The race to build AI applications has accelerated dramatically over the past two years, but many developers are discovering that attracting users is only part of the equation. As AI products become easier to create and more expensive to operate, attention is shifting toward a different challenge: building sustainable business models.
Velocity is betting that solving that problem requires a new layer of infrastructure. The startup announced that it has raised $27 million in seed funding to develop monetization and distribution technology for AI-native software. The round was led by NFX and Red Dot Capital Partners, with participation from Stardom Ventures, Corner Ventures, and Transcend.
Founded by Tal Shoham together with Amir Shaked and Nimrod Zuta, the company is led by executives whose backgrounds include more than a decade building monetization, advertising, and growth infrastructure at ironSource and Unity.
The Business Model Behind AI Is Still Evolving
The explosion of generative AI has produced a wave of applications spanning productivity, software development, creative tools, search, and consumer services. Yet despite widespread adoption, converting free users into paying customers remains difficult for many AI companies.

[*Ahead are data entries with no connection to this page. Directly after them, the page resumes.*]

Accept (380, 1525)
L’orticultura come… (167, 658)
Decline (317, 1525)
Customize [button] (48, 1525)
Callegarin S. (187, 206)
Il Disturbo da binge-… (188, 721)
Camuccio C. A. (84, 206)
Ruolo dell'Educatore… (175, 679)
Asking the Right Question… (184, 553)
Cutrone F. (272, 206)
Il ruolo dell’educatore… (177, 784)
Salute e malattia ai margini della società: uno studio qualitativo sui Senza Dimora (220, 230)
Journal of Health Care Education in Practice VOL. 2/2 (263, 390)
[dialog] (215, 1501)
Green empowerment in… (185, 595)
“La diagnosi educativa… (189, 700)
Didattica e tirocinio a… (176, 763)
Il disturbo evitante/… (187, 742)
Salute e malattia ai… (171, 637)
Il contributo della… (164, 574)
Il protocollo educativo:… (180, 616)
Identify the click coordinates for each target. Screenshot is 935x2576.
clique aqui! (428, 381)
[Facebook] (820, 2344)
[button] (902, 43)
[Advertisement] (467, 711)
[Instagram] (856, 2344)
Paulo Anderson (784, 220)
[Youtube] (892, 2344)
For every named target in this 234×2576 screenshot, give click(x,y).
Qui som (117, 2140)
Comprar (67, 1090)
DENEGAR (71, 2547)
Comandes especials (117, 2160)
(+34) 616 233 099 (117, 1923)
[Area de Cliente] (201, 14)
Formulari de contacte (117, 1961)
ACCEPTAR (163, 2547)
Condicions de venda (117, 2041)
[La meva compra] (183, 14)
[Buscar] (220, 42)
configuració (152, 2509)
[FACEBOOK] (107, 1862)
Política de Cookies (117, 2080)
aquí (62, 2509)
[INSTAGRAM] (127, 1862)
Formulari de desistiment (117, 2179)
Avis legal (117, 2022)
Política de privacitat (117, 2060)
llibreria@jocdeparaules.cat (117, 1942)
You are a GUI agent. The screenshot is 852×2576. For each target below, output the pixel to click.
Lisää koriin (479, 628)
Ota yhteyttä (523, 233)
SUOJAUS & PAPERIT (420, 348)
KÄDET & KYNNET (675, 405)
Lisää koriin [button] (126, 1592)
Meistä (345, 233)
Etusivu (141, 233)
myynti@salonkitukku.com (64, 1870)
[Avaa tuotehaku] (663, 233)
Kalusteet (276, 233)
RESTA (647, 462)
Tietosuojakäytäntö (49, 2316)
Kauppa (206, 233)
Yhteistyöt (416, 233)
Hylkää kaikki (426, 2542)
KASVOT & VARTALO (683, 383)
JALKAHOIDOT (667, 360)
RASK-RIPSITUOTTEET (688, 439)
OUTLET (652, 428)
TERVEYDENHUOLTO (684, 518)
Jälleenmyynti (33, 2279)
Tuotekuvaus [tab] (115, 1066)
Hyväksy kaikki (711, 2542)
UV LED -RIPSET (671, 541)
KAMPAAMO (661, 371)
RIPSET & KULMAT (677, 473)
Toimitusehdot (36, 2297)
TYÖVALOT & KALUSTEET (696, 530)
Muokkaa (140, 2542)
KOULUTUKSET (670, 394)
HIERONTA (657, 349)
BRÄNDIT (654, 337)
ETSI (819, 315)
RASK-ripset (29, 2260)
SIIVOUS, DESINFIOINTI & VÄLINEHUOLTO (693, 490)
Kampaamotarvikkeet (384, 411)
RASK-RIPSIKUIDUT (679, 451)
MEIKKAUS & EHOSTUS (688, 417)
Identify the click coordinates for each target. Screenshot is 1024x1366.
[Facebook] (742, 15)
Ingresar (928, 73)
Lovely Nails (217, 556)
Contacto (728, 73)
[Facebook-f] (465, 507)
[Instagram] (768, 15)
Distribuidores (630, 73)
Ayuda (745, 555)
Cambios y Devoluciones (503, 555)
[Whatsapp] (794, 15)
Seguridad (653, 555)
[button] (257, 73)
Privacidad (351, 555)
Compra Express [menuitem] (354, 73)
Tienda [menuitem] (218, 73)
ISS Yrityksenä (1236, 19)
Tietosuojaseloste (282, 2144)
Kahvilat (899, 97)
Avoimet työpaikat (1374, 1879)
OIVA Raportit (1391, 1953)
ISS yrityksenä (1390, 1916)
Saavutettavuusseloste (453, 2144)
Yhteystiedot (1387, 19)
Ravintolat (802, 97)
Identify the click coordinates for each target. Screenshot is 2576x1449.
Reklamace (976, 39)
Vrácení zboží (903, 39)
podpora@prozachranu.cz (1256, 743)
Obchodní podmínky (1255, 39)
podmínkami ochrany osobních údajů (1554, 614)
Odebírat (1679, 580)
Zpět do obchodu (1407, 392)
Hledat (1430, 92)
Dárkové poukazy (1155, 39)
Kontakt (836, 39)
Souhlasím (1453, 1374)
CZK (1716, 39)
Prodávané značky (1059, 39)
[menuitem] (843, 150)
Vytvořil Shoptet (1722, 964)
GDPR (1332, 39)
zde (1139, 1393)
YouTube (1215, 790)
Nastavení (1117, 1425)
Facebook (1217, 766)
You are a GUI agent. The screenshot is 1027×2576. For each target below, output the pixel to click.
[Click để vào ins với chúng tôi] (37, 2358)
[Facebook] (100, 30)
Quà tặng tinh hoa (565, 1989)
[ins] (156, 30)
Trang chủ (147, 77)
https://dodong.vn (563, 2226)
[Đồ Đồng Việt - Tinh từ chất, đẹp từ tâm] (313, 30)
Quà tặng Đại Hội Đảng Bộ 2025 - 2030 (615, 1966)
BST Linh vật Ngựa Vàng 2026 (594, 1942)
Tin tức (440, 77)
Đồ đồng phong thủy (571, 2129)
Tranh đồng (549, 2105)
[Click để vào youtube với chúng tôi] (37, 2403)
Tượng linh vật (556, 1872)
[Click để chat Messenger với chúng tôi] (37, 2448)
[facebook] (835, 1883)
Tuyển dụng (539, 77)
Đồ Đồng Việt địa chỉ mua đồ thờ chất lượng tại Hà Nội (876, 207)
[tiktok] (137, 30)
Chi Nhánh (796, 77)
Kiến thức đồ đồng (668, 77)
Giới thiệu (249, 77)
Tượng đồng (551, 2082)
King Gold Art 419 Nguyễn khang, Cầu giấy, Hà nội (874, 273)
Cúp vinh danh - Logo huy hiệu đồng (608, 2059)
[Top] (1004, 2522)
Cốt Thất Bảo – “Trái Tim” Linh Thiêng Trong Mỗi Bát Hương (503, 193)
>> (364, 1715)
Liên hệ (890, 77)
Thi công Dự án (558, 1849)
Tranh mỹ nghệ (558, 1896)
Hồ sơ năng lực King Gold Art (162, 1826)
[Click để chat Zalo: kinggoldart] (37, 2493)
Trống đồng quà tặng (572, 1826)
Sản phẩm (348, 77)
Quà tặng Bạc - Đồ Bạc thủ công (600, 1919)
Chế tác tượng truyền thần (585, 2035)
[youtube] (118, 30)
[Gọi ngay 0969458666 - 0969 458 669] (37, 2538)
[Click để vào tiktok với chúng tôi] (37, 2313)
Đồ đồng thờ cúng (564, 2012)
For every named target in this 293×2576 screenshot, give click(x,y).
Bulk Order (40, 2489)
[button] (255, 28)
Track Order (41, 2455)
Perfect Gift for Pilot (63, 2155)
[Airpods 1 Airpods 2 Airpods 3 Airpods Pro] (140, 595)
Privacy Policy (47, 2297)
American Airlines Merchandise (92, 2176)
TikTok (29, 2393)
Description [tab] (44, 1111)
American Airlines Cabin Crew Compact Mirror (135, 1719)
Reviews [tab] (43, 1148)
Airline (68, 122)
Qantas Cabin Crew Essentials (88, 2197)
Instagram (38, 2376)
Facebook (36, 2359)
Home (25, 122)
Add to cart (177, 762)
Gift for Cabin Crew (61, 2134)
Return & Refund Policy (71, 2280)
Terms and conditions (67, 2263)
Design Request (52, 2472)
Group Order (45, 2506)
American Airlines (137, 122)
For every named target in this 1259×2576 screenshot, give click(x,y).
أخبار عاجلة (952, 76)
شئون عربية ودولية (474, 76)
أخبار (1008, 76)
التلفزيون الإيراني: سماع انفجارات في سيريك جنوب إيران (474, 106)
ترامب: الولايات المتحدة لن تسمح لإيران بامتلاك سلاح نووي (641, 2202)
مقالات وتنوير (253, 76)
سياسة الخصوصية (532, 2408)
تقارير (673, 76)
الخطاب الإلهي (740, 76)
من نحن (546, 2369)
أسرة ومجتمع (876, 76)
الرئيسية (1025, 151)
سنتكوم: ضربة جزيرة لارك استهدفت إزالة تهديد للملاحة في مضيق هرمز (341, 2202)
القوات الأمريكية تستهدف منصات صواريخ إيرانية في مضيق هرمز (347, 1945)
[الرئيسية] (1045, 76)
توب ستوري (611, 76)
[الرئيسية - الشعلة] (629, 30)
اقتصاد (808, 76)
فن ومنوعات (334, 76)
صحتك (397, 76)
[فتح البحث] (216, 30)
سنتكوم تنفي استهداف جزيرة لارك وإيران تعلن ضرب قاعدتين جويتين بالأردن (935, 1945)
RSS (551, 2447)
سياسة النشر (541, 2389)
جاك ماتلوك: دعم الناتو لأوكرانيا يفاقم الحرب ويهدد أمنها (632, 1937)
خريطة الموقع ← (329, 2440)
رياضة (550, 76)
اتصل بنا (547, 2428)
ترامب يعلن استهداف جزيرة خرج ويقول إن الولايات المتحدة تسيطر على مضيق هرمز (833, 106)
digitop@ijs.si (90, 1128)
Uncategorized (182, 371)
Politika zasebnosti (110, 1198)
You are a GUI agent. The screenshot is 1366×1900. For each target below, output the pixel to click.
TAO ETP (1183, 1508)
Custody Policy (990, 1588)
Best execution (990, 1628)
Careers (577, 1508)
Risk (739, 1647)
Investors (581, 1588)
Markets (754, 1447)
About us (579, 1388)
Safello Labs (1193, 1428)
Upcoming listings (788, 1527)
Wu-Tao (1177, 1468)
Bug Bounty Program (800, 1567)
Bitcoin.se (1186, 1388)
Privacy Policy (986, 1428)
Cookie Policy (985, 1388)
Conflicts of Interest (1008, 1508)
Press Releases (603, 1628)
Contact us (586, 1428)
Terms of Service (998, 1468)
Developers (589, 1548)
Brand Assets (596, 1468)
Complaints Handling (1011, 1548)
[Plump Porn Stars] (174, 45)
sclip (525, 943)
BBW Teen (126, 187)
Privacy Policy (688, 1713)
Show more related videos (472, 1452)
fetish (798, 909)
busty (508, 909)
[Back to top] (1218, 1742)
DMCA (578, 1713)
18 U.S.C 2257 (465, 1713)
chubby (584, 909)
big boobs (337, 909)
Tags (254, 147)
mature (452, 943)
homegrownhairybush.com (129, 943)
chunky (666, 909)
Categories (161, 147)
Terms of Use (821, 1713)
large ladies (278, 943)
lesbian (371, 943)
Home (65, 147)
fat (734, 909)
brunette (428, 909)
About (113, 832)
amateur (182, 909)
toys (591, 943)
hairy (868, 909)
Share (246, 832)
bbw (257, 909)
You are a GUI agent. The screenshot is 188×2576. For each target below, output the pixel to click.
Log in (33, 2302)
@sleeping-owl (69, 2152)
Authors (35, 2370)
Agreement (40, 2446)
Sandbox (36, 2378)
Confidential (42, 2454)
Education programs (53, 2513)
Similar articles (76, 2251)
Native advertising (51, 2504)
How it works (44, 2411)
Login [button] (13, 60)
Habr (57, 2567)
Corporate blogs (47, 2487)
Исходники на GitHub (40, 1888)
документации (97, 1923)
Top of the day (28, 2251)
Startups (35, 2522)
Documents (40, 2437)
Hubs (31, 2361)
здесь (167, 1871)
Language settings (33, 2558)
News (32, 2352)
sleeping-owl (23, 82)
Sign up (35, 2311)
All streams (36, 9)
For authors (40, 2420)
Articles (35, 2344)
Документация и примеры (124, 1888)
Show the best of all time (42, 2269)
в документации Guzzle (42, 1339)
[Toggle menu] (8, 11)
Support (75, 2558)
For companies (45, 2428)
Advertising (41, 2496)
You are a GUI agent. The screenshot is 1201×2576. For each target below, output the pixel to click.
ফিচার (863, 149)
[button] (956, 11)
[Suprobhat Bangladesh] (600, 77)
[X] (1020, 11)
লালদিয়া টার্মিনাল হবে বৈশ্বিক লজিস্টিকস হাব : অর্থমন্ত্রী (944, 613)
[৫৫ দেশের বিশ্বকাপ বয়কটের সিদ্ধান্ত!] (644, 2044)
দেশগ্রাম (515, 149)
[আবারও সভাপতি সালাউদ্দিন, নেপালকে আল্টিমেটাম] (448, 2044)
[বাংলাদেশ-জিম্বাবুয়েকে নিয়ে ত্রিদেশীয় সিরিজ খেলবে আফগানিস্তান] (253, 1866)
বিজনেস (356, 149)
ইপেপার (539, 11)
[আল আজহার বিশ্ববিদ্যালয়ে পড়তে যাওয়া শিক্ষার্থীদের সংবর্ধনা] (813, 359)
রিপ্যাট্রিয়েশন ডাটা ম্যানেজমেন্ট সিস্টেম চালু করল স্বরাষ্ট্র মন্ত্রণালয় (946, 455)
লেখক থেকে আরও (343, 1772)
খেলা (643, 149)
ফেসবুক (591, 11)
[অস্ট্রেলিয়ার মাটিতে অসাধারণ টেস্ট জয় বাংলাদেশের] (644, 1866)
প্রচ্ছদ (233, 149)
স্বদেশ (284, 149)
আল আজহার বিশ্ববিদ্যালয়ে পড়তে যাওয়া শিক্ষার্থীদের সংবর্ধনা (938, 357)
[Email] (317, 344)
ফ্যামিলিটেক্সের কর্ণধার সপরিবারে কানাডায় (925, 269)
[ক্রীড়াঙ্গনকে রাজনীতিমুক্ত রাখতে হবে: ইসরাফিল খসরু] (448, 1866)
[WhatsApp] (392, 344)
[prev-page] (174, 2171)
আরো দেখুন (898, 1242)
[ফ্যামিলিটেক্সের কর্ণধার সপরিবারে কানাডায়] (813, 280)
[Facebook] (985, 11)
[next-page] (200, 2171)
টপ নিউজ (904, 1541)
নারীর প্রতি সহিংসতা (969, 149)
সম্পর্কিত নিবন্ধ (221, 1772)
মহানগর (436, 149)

At the same time, operating costs continue to climb as users expect increasingly advanced responses and richer AI experiences. For many companies, subscription revenue alone has proven insufficient to offset growing inference expenses.
Velocity argues that this has led developers toward restrictive pricing strategies that may ultimately limit product growth. Prompt limits, feature restrictions, and early paywalls can reduce costs, but they may also discourage engagement before users fully experience a product’s value.
Instead, the company is advocating for an additional monetization model that allows AI applications to expand free usage while generating revenue through native advertising tied to user intent.
Building Around Conversations Instead of Cookies
Traditional digital advertising has long relied on historical browsing behavior and user profiles. Velocity believes AI applications present a fundamentally different environment.
Because users interact through natural language, conversations reveal what someone is trying to accomplish in real time. The company has built infrastructure that interprets multi-turn conversations, extracts structured intent, and introduces relevant recommendations within the AI experience itself.
According to CEO and co-founder Tal Shoham, this shift represents a broader change in how software will grow.
“AI is becoming the dominant interface for software, creating entirely new opportunities around monetization and distribution,” Shoham said. “We believe the biggest opportunity of the AI era will not only be building products, but also monetizing and distributing them. We’re building the infrastructure layer that helps solve both.”
Velocity says its platform combines three components: an AI-native advertising network for intent-driven placements, a mediation and auction system that maximizes revenue across demand sources, and a conversation intelligence layer that converts dialogue into structured, privacy-safe intent signals.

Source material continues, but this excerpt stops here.